Nesta segunda-feira (23), ataques israelenses no sul do Líbano causaram a morte de pelo menos 100 pessoas, o maior número de vítimas em um único dia desde o início do conflito na Faixa de Gaza. A intensificação da violência entre Israel e o Hezbollah, aliado do Hamas, aumentou as tensões na região. O Ministério da Saúde do Líbano informou que cerca de 400 pessoas ficaram feridas, e o número de vítimas pode aumentar.
Entre os mortos estão mulheres, crianças e paramédicos, de acordo com o governo libanês. Explosões e bombardeios atribuídos a Israel desde a semana passada já causaram dezenas de mortes, especialmente em Beirute. O primeiro-ministro libanês, Najib Mikati, acusou Israel de perpetrar uma “guerra de extermínio” e apelou à ONU para conter as agressões.
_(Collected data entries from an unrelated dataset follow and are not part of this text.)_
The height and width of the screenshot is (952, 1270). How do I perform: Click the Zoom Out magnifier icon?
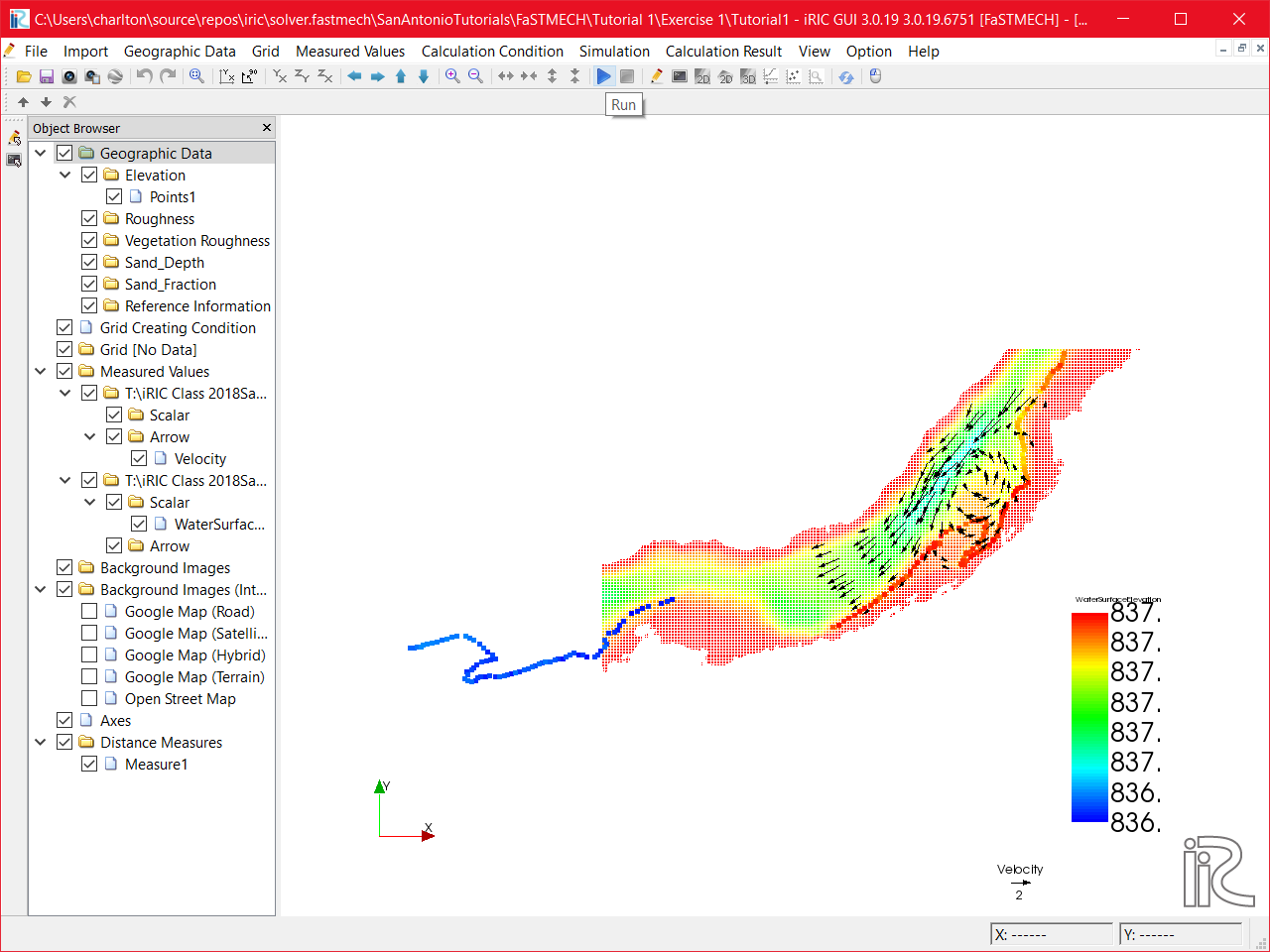pos(475,76)
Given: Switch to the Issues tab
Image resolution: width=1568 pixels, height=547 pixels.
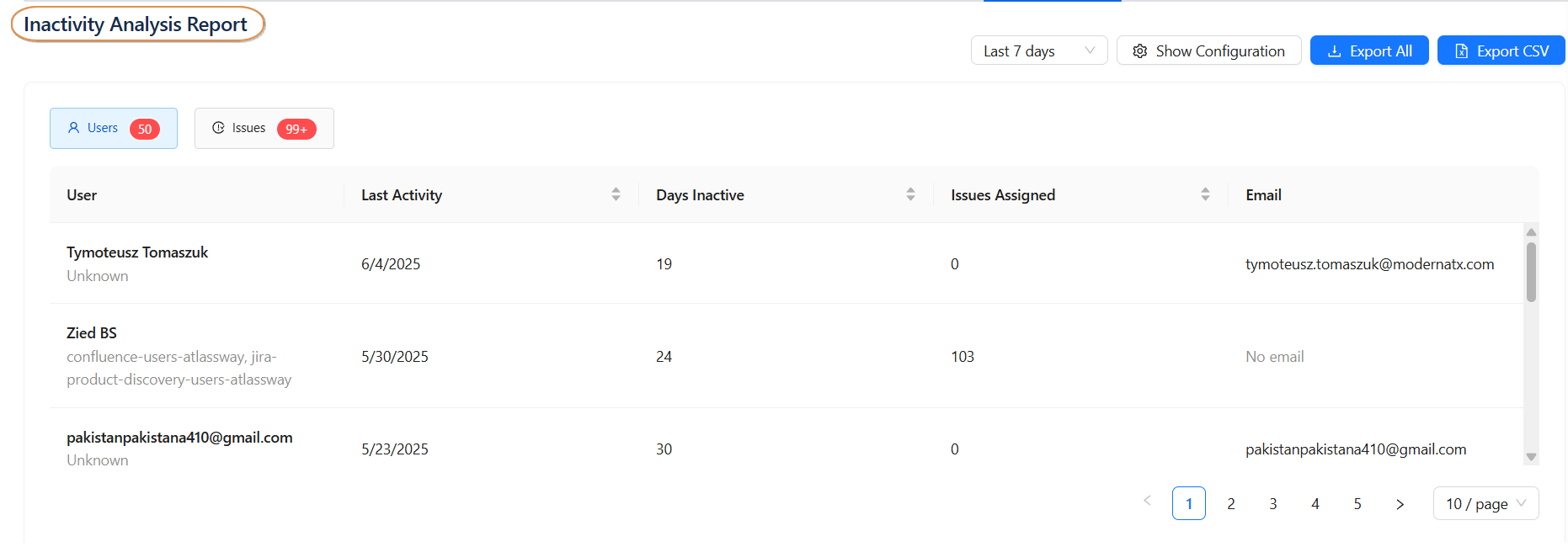Looking at the screenshot, I should [264, 129].
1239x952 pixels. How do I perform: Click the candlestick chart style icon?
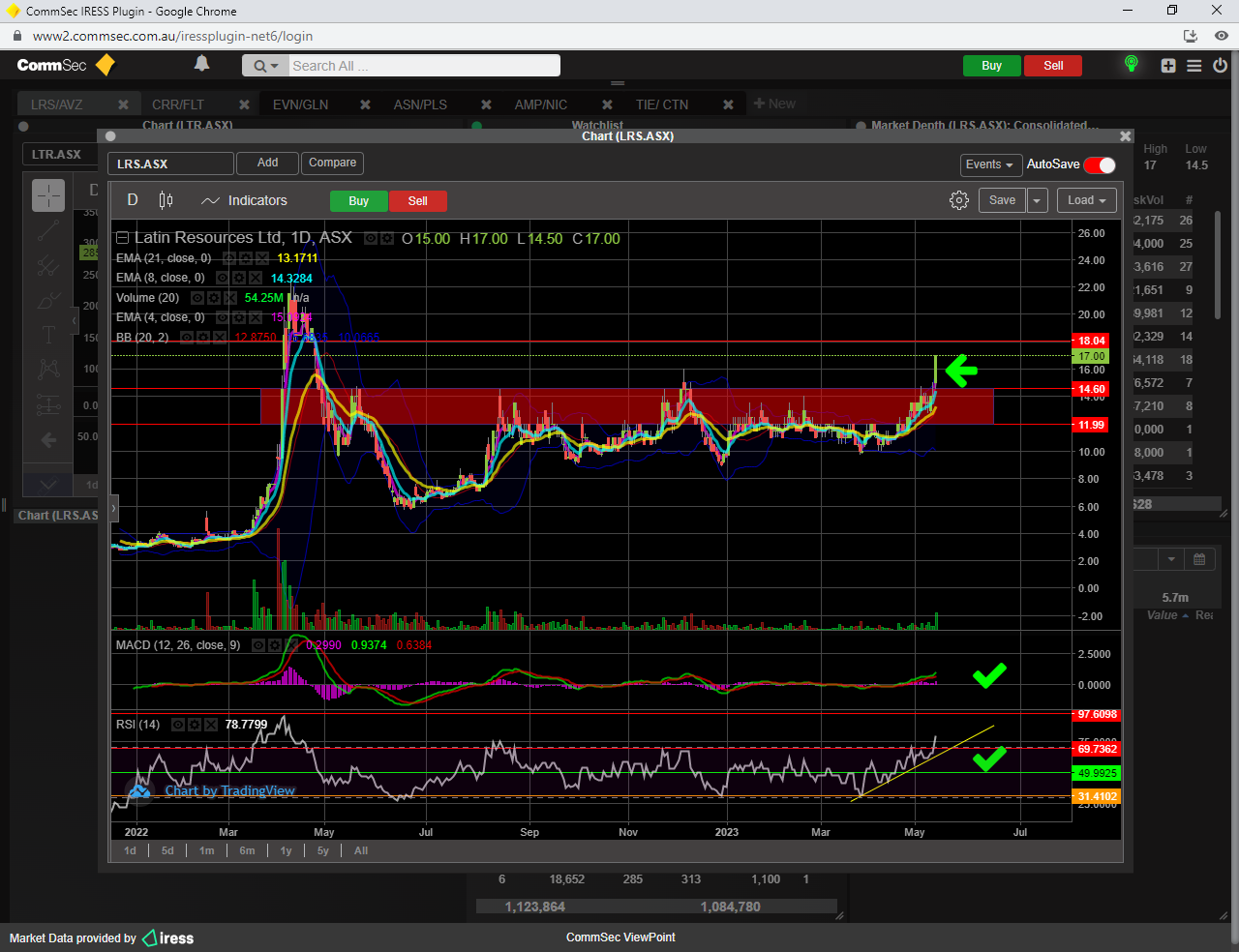pyautogui.click(x=166, y=200)

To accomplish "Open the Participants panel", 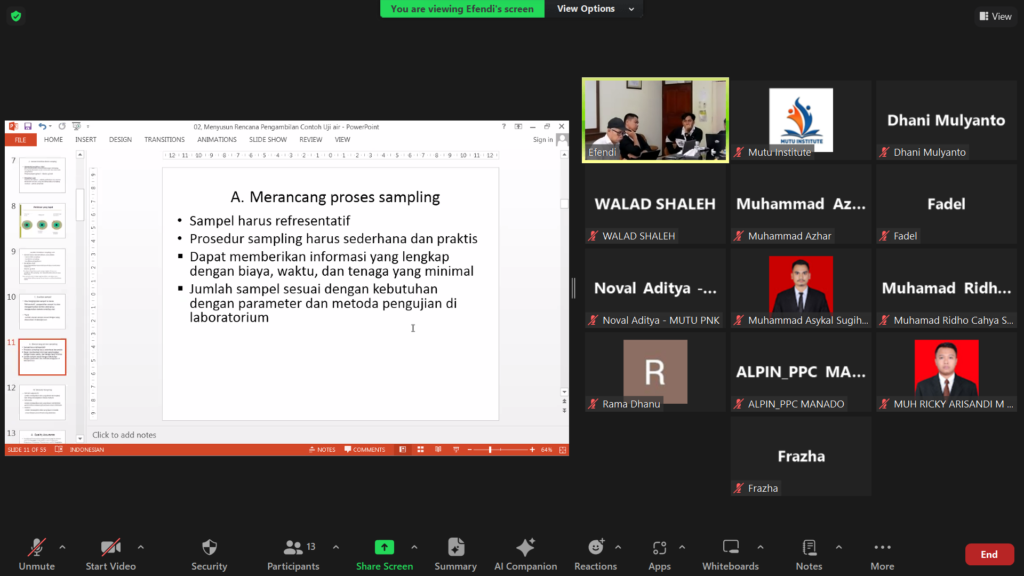I will pyautogui.click(x=293, y=548).
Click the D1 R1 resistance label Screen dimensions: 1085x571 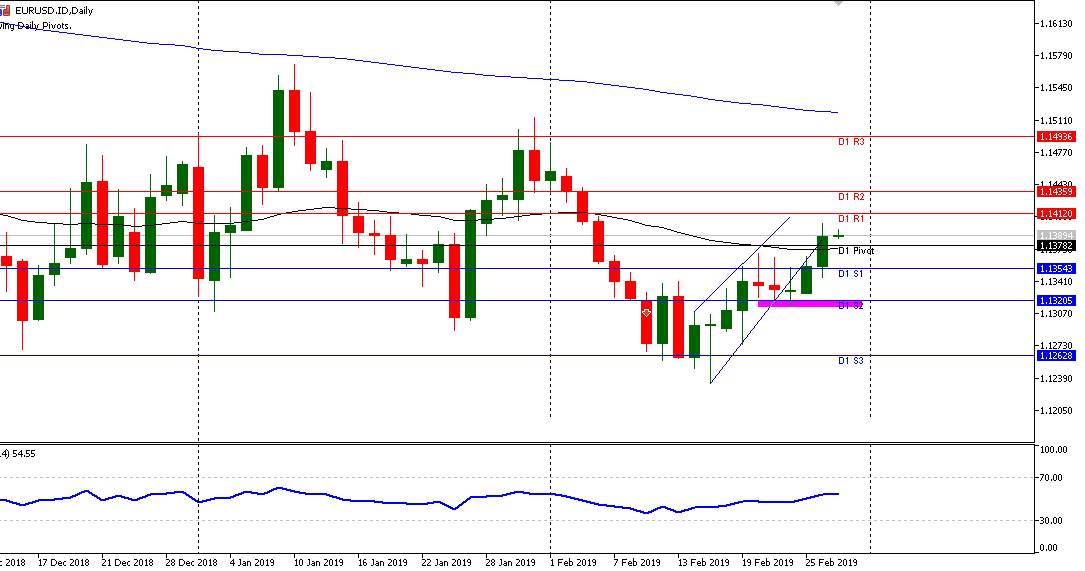850,219
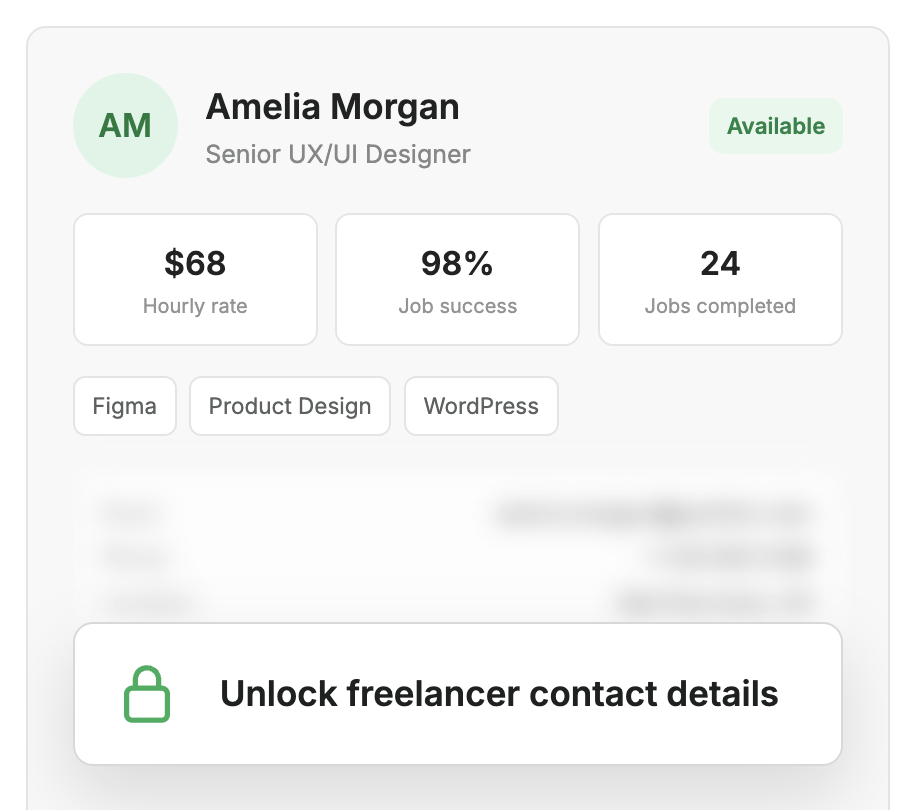The width and height of the screenshot is (904, 810).
Task: Open the Amelia Morgan name heading
Action: (333, 107)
O influente líder xiita Ali Sistani também solicitou ações para interromper os ataques. Hospitais no sul e leste do Líbano suspenderam cirurgias não urgentes para focar no atendimento aos feridos. Além disso, moradores receberam alertas israelenses para evacuar áreas sob risco de novos ataques.
As Forças de Defesa de Israel (IDF) afirmaram que mais de 300 alvos do Hezbollah foram atingidos e que os ataques continuarão. Um porta-voz militar mencionou que as ofensivas serão intensificadas, mas evitou detalhar se haverá uma incursão terrestre no Líbano.